Mee conducted a detailed analysis on 12 fruit-infused waters readily available in Irish stores, revealing some samples provide 22g sugar or 5 teaspoons in a 250ml serving.
Her analysis reveals that some fruit-flavoured waters can be an unhealthy substitute for sugary fizzy drinks, with several containing added sugars, intense sweeteners and other additives.
While Irish parents appear to be offering healthy lunchbox choices to children during the day, the rules around healthy nutrition seem to slip while at home.
The Super Troopers research shows that kids are five times more likely to get an unhealthy “treat” at home.
One third (36%) of parents say they are giving sweets, crisps, chocolate and soft drinks to their children every day, while 25% say they give treats to their kids between three and six times each week. Just 13% say they only give treats to children at weekends.
Food portion sizes continues to be a challenge, with one in five parents admitting that the portion sizes their children have at home are too large, compared to one in four (38%) who find portion sizes when eating out as a family too large.

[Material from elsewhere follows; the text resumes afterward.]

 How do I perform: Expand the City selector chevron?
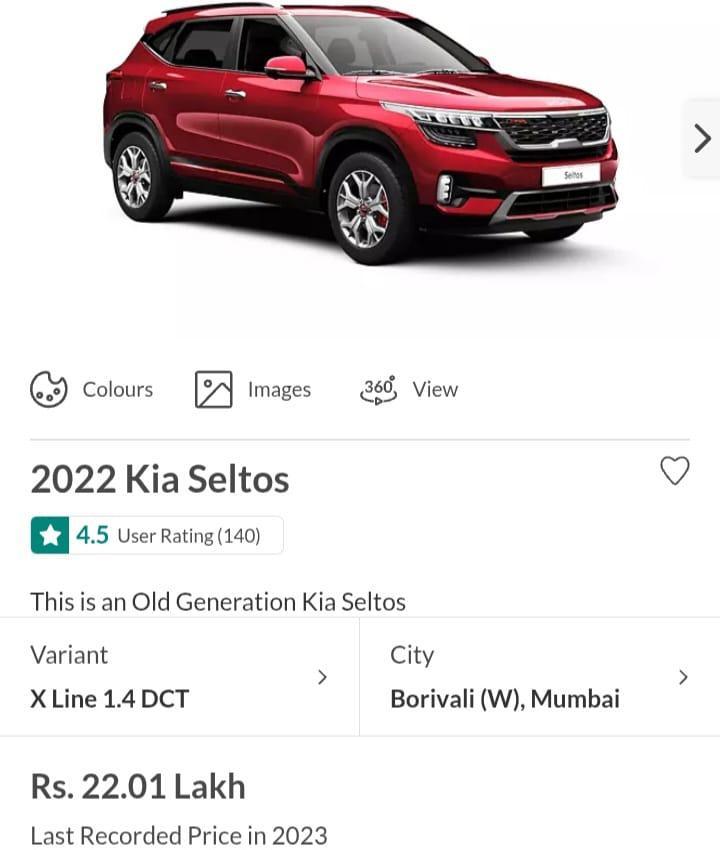tap(683, 677)
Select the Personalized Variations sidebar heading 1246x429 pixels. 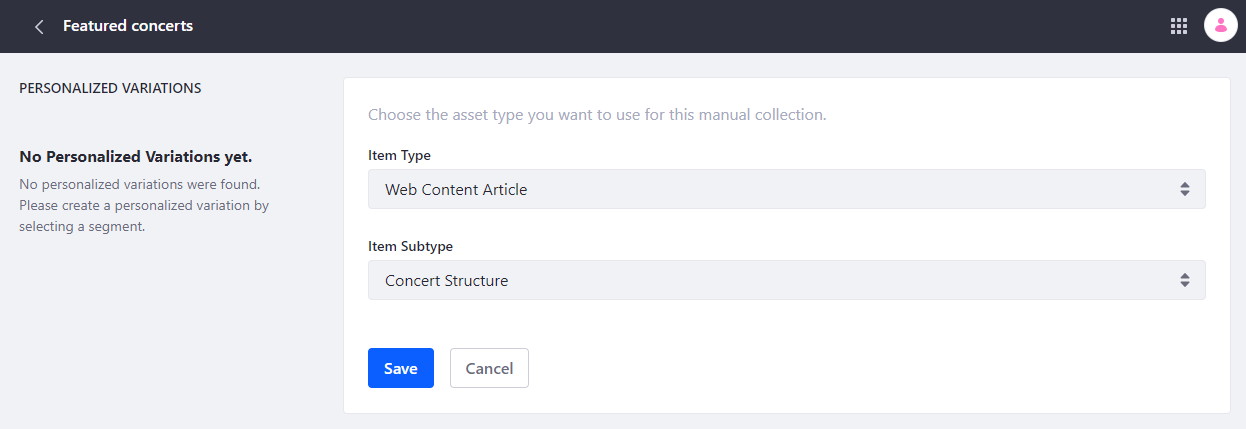110,88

Lorraine Walsh, Director of Customer Experience and Marketing at laya healthcare says: "One million school children have taken part in Super Troopers with laya healthcare since we launched in 2014, and its hugely encouraging to see parents embrace a healthier approach to school lunches.
"As part of the Super Troopers programme we want to educate primary school children and their parents on the importance of diet, nutrition, fitness, activity, mental health and other topics that impact on childhood obesity.
"By tackling this at primary school level we can create healthy habits and bring about change that will benefit Irish people today, tomorrow and into the future."